Why Buy A Home Now?

Since I have been at HomeGain for over five years and have been studying the real estate market for at least that long, I felt that purchasing a home now would be the optimum situation for me and my family. So, what prompted that decision?

First and foremost, I wanted to take advantage of the $8,000 tax incentive offered by the federal government. Since I qualify as a first time buyer, this incentive would help cover some of the expenses incurred by the purchase. Also, interest rates are currently at an all-time low.

I like the idea of the tax incentive from a purely financial perspective. I feel that it helped motivate a lot of people to buy a home, and extending the deadline for the incentive further spurred on those people who may have been sitting on the fence.

A happy homeowner now, I have to say that it was a bumpy journey with some lessons to be learned and some interesting tales to tell people who are considering buying a home.

Short Sale Disaster

In the beginning, although I knew that short sales could be problematic, I wanted to explore that option. Little did I know what a monumental waste of time it would be.

Of course, I used my HomeGain resources to get started with an agent and search homes for sale online. We spent the first month searching for homes and another three months waiting for a seller's lender to accept our bid. Ultimately, they did, but the deal was derailed because the appraiser said the property was too dangerous to appraise. Apparently, the appraisal industry is having a large effect on transactions not closing as we will see in my next attempt at finding a home.

Another two months later, upon finding another house and waiting for the lender to accept the offer, the appraiser came out the second time, he then mentioned that he was not sure if the siding contained asbestos or not, something he had missed the first time. So, we cancelled our buyer contract and retracted our offer. Six months and nothing accomplished.

Plain Vanilla Real Estate Transaction

My wife found a townhouse she liked that was neither a short sale nor a foreclosure. How refreshing! We dumped our original lender and put an offer on this property. We asked for a minor price reduction and a couple grand in closing costs. The sellers accepted.

Now things started moving on a much different course. We were now dealing with a standard, plain vanilla real estate transaction. There was only one glitch which cost us about a week; the property appraised for less than the amount we bid. Our new lender, someone I would recommend to anyone purchasing a home, was a former FHA appraiser and had a good idea of how much the counter offer should be. We countered and the seller accepted in about a half hour. Within a couple weeks, we had closed.

We are now waiting for our W2s, anxious to apply for the first time home buyer $8,000 tax incentive.

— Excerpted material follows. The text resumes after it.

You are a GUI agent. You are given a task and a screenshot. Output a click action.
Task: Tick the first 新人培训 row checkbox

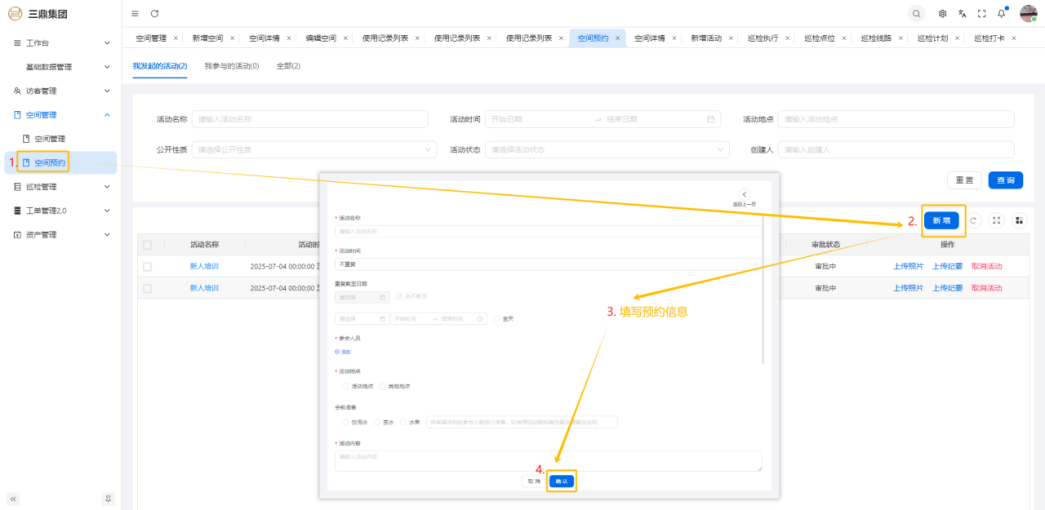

Looking back at last year when we started our search for a home, with the low inventory and the condition of the market here in the East Bay outside of San Francisco, it would have been hard to foresee the troubles of the short sale (and even foreclosure) debacle.

In terms of recovery of the real estate industry and of the economy overall, it is still up in the air as to whether or not this will be effective. Even though you may not like the idea of the federal government further subsidizing home buyers, what would have happened if this incentive did not exist?

The fact that the current iteration of the incentive now includes current homeowners addresses some of the early concerns that the original tax incentive did not encompass as many potential buyers as it should. No plan is perfect, but, based on my home buying story, it lends hope that it will have a positive effect on the market in 2010 and for years to come.

Disclaimer: The foregoing article is not intended to provide legal or tax advice. You should consult with a qualified legal and/or tax professional.